PROBLEM TO SOLVE. Please edit the data from the line that contains "Task: Play the Nectar product video" through the end of the data, both ends included, by changing "Keystore" to "Truststore". Give back only those lines, with all else unchanged.

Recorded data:
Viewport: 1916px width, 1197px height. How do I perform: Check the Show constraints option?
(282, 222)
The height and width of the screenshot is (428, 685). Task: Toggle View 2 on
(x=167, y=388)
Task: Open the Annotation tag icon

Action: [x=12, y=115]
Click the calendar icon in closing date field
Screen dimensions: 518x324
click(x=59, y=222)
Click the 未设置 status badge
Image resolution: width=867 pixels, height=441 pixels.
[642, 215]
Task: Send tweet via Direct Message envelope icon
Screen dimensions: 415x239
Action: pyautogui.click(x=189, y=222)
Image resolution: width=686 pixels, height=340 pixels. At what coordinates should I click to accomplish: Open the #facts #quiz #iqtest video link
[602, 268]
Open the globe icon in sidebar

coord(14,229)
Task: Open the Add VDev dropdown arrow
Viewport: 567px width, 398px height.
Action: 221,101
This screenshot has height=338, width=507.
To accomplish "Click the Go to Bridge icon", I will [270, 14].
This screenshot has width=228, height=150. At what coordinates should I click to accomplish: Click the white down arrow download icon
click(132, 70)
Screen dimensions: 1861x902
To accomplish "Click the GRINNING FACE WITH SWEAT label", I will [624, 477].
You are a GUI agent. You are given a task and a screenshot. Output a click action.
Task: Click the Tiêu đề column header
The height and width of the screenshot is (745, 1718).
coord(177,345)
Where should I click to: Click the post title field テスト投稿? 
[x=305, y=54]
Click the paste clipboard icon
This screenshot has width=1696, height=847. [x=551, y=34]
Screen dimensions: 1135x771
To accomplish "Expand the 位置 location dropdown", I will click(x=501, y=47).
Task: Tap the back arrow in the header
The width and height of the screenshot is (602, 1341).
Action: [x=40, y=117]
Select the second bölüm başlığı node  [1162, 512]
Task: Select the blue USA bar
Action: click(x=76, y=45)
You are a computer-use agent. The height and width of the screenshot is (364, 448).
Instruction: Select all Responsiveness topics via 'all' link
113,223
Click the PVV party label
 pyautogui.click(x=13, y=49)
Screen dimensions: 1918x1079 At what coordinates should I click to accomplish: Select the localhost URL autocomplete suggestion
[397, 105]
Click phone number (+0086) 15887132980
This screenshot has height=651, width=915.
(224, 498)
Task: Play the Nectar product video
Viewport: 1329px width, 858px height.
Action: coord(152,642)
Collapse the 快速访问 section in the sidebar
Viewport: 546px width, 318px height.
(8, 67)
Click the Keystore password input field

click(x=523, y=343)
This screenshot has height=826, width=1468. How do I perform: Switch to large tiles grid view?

RESPONSE TO THE TASK.
Task: Play the Nectar product video
Viewport: 1329px width, 858px height.
Action: coord(152,642)
Collapse the 快速访问 section in the sidebar
Viewport: 546px width, 318px height.
(8, 67)
Click the Truststore password input field

click(x=523, y=343)
This screenshot has height=826, width=1468. How do I perform: Switch to large tiles grid view?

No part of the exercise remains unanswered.